Figure 7 is a diagram illustrating one example of a dual token bucket for metered QCN.

Figure 8 is a flow diagram illustrating one example of a process for dual token bucket metering.

Figure 9 is a flow diagram illustrating one example of a process for single token bucket metering.

Detailed Description

In the following detailed description, reference is made to the

accompanying drawings which form a part hereof, and in which is shown by way of illustration specific examples in which the disclosure may be practiced. It is to be understood that other examples may be utilized and structural or logical changes may be made without departing from the scope of the present disclosure. The following detailed description, therefore, is not to be taken in a limiting sense, and the scope of the present disclosure is defined by the appended claims. It is to be understood that features of the various examples described herein may be combined with each other, unless specifically noted otherwise.

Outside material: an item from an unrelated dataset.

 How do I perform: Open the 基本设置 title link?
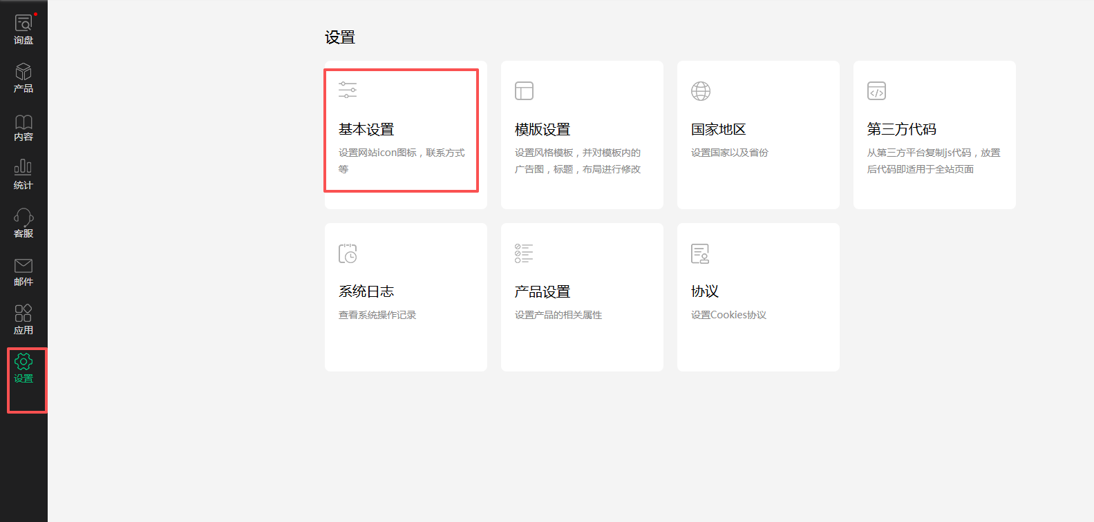click(x=366, y=129)
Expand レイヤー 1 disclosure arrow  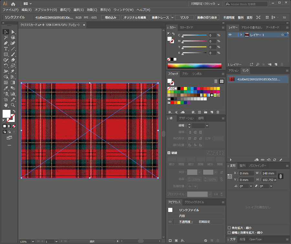coord(241,35)
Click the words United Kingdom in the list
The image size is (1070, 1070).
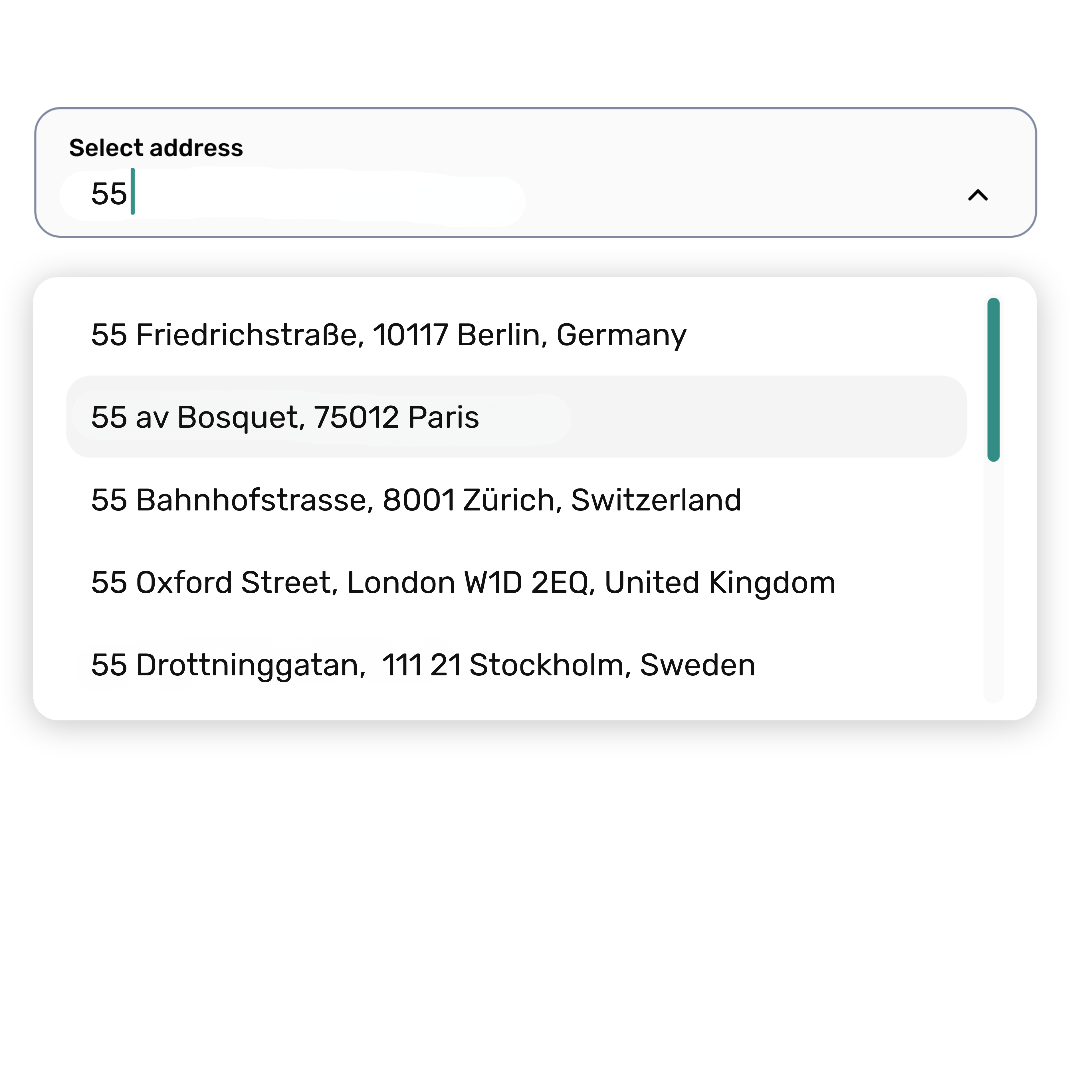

Figure 1 is a block diagram illustrating one example of a network system 100. Network system 100 includes a plurality of network devices. In particular, network system 100 includes a plurality of servers including servers 102a-102d and a switching network 106. Switching network 106 includes a plurality of interconnected switches including switches 108a and 108b. Switch 108a is coupled to switch 108b through communication link 110. Each server 102a- 102d is coupled to switching network 106 through communication links 104a- 104d, respectively. Each server 02a-102d may communicate with each of the other servers 102a-102d through switching network 106. In one example, network system 100 is a datacenter.

Network system 100 utilizes a metered Quantized Congestion

Notification (QCN) protocol. The metered QCN protocol modifies the QCN protocol, which is standardized as Institute of Electrical and Electronics

Engineers (IEEE) Standard 802.1 ua-2010. In particular, network system 100 utilizes the metered QCN protocol for monitoring the bandwidth utilization of an individual flow of frames. The metered QCN protocol uses a single token bucket or dual token buckets to determine if a congestion notification message will be generated as a result of a frame. Congestion is determined by measuring the depth of the token bucket(s), rather than the operating queue depth. The QCN feedback is also determined relative to the token bucket(s) depth.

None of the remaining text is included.